On March 27, 2020, the Coronavirus Aid, Relief, and Economic Security Act (the "CARES Act") was signed into law. The CARES Act includes, among other items, provisions relating to refundable payroll tax credits, deferral of the employer portion of certain payroll taxes, net operating loss carryback periods, alternative minimum tax credit refunds, modifications to the net interest deduction limitations and technical corrections to tax depreciation methods for qualified improvement property.
The CARES Act allows losses incurred in 2018, 2019 and 2020 to be carried back to each of the five preceding tax years and to offset 100% of regular taxable income. Additionally, the CARES Act accelerates the Company’s ability to receive refunds of alternative minimum tax credits generated in prior tax years.

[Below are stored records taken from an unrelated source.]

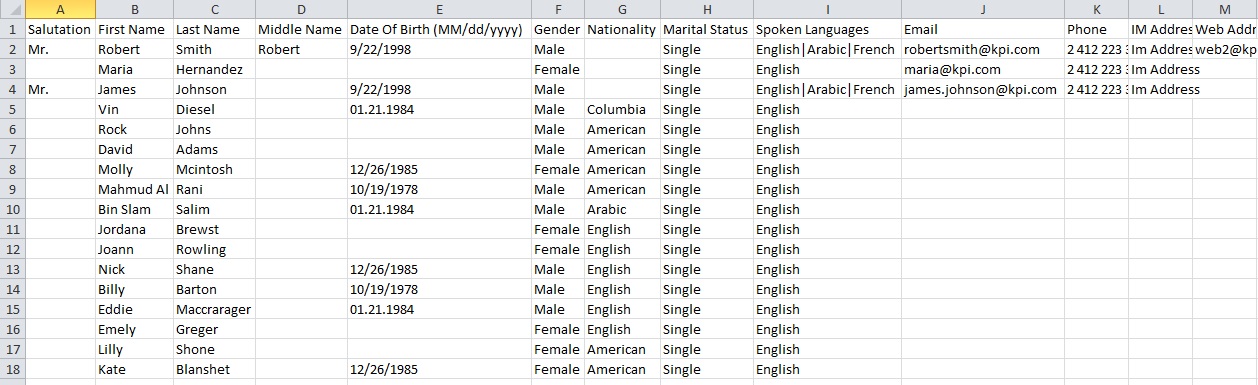1258x385 pixels.
Task: Click cell with robertsmith@kpi.com email
Action: (x=983, y=49)
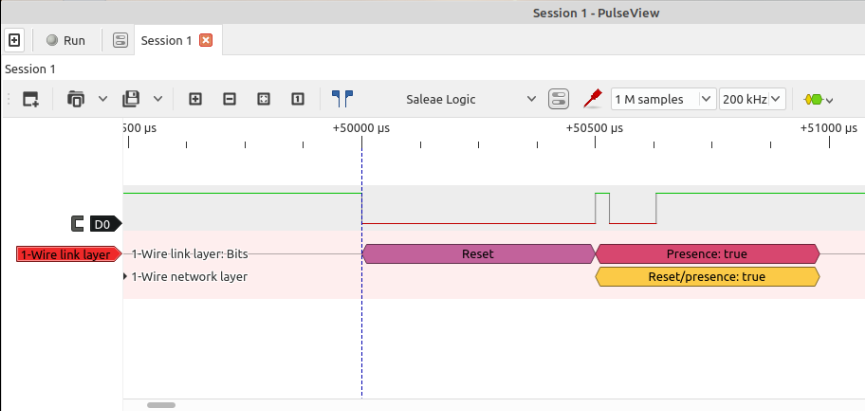Viewport: 865px width, 411px height.
Task: Expand the save options dropdown arrow
Action: tap(158, 99)
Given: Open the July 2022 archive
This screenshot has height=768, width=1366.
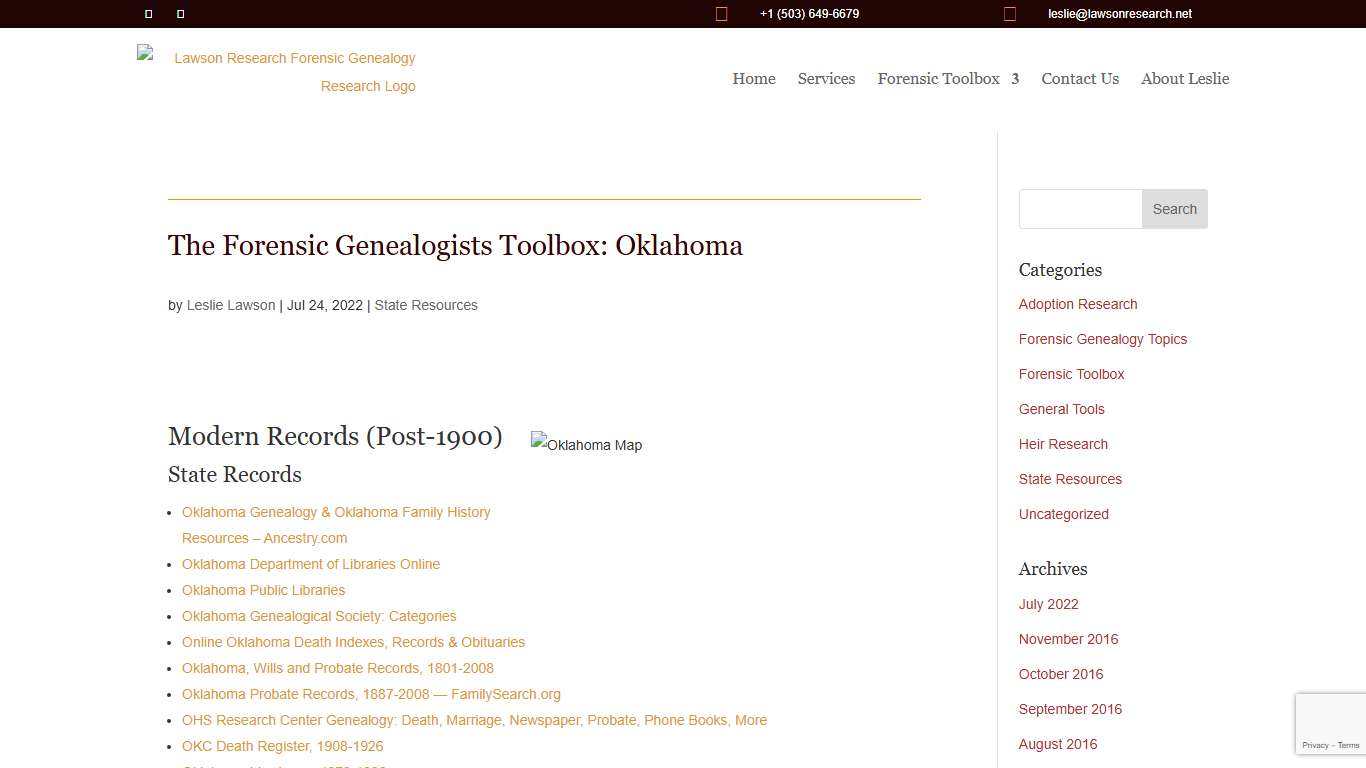Looking at the screenshot, I should pos(1048,604).
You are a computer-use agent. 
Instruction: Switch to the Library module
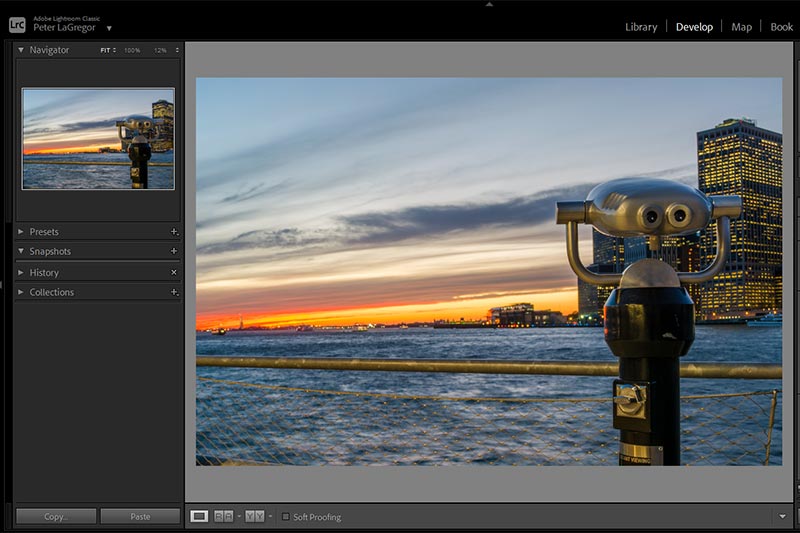pyautogui.click(x=641, y=27)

Accounting for income taxes for interim periods generally requires the provision for income taxes to be determined by applying an estimate of the annual effective tax rate for the full fiscal year to income or loss before income taxes, excluding unusual or infrequently occurring discrete items ("Ordinary" income), for the reporting period. For the three and nine months ended September 30, 2021, the difference between the effective tax rate and the federal statutory tax rate primarily related to tax credits, offset by non-deductible expenses. For the three and nine months ended September 30, 2020, the difference between the effective tax rate and the federal statutory tax rate primarily related to tax credits, offset by non-deductible expenses.

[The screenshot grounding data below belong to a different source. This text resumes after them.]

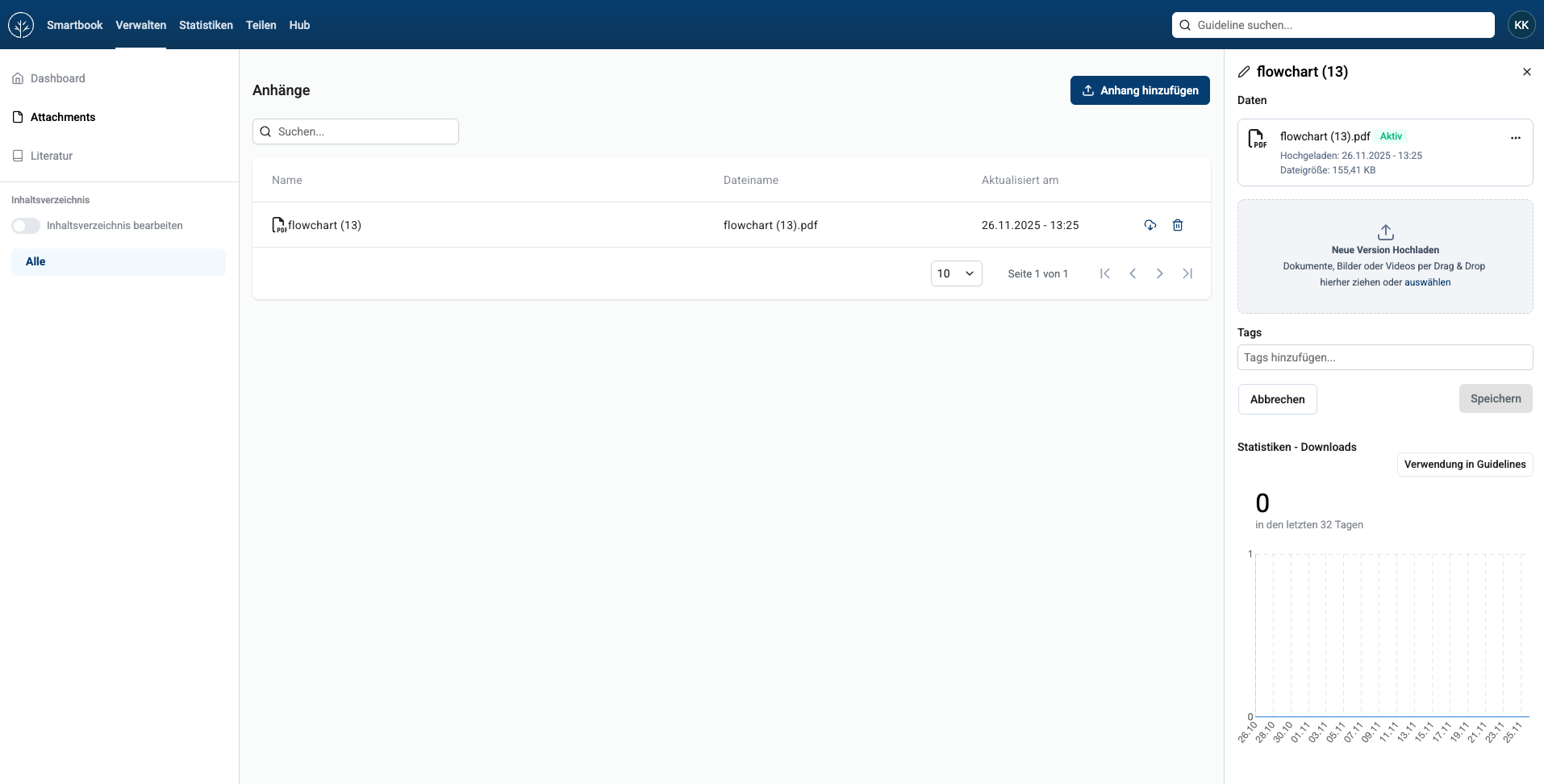Open Literatur in the sidebar

tap(52, 156)
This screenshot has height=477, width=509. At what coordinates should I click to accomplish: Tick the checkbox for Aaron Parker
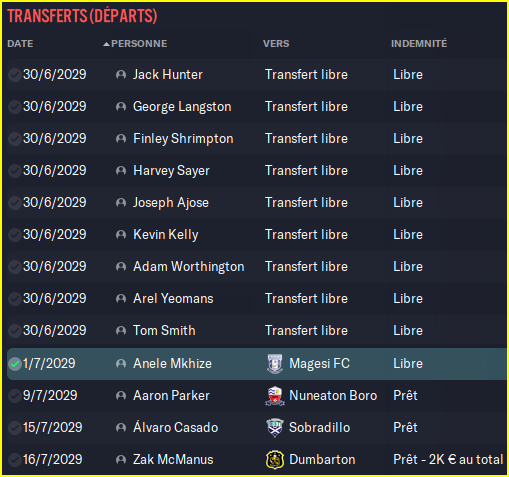(x=15, y=396)
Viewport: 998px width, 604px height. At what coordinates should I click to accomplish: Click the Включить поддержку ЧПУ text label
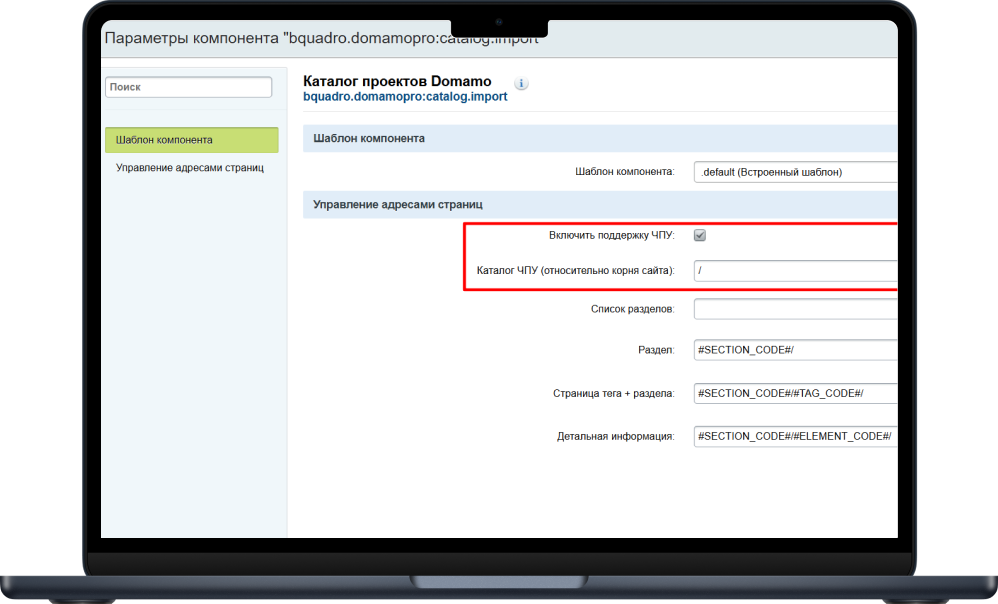611,235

As of September 30, 2021, the total amount of gross unrecognized tax benefits was $55.9 million, $23.4 million of which was subject to a full valuation allowance and would not affect the Company’s effective tax rate if recognized. In the three and nine months ended September 30, 2021, the Company recorded an immaterial amount of interest and penalties.
As of September 30, 2021, the Company estimated that it had accumulated undistributed earnings generated by its foreign subsidiaries of approximately $8.1 million. Any taxes due with respect to such earnings or the excess of the amount for financial reporting over the tax basis of the Company's foreign investments would generally be limited to foreign and state taxes. The Company has not recognized a deferred tax liability related to unremitted foreign earnings, as it intends to indefinitely reinvest these earnings, and expects future U.S. cash generation to be sufficient to meet future U.S. cash needs.

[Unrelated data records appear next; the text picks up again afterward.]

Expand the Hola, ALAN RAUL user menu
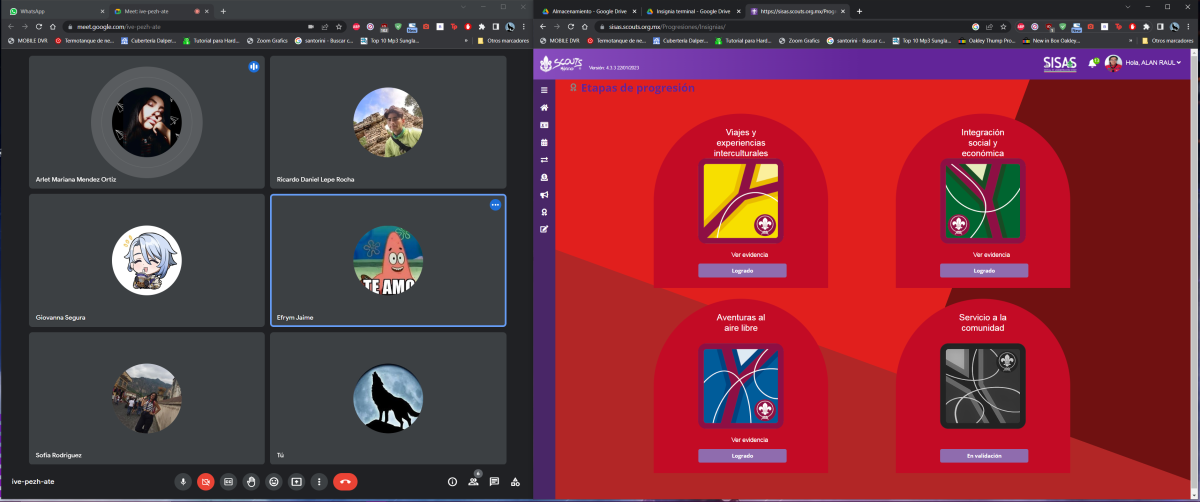This screenshot has height=502, width=1200. [x=1152, y=63]
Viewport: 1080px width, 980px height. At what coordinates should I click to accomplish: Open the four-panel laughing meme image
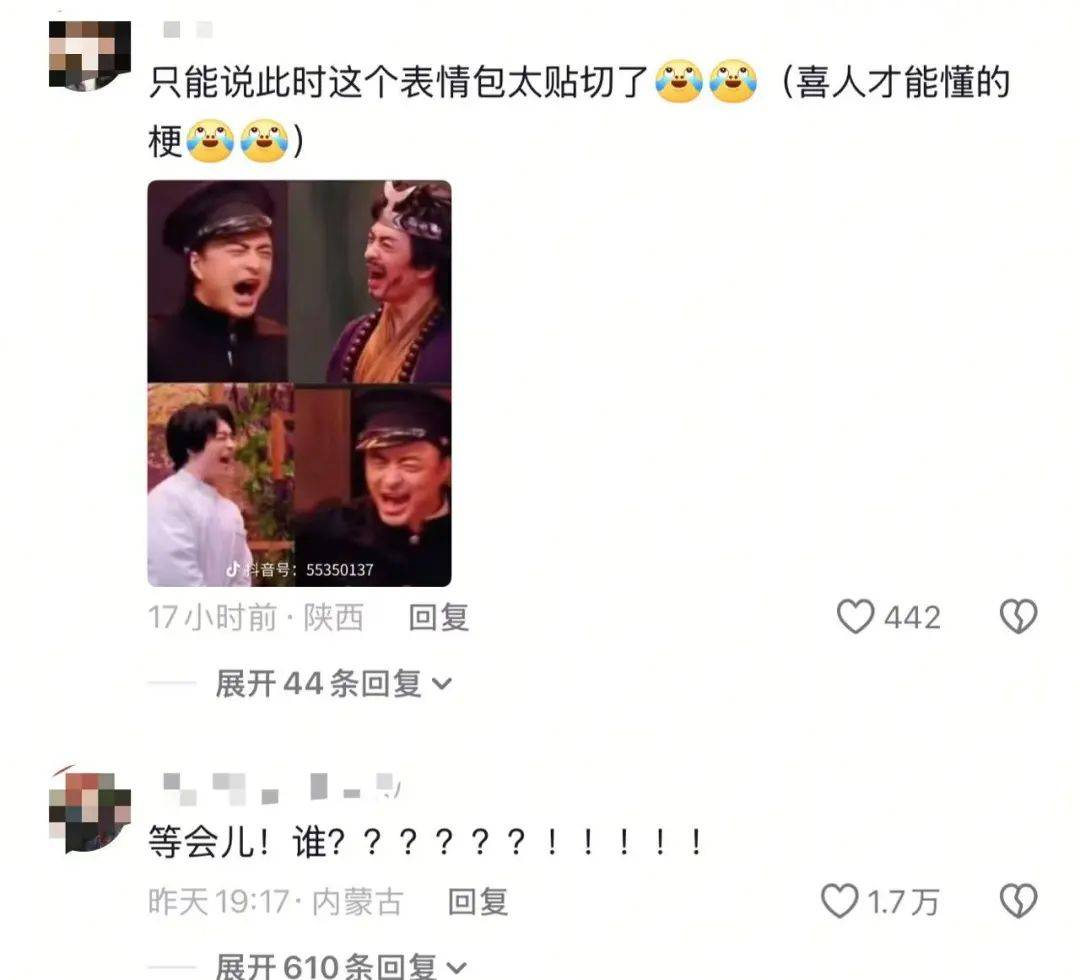pyautogui.click(x=300, y=384)
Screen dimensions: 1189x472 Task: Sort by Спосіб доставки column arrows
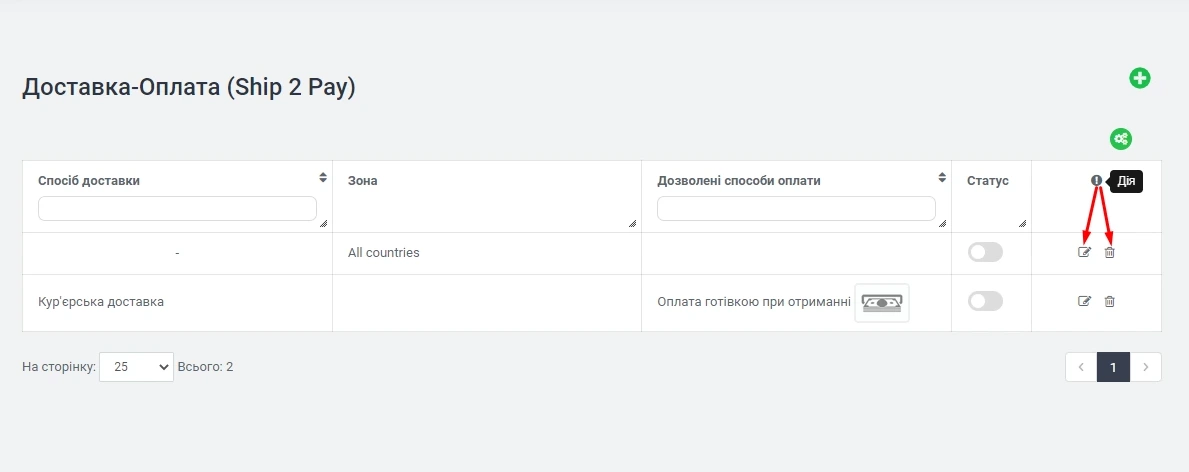tap(322, 178)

In addition, the Company is subject to the continuous examination of its income tax returns by the Internal Revenue Service and other tax authorities. The Company’s federal and state income tax returns for tax years subsequent to 2003 remain open to examination. In the Company’s foreign jurisdictions — Canada, Germany, Ireland and the United Kingdom — the tax years subsequent to 2015 remain open to examination. The Company regularly assesses the likelihood of adverse outcomes resulting from examinations to determine the adequacy of its provision for income taxes and monitors the progress of ongoing discussions with tax authorities and the impact, if any, of the expected expiration of the statute of limitations in various taxing jurisdictions. The Company believes that an adequate provision has been made for any adjustments that may result from tax examinations. However, the outcome of tax audits cannot be predicted with certainty. If any issues addressed in the Company’s tax audits are resolved in a manner not consistent with management’s expectations, the Company could be required to adjust its provision for income taxes in the period such resolution occurs. As of September 30, 2021, although the timing of the resolution or closure of audits is not certain, the Company believes it is reasonably possible that its unrecognized tax benefits could be reduced by $6.2 million over the next 12 months.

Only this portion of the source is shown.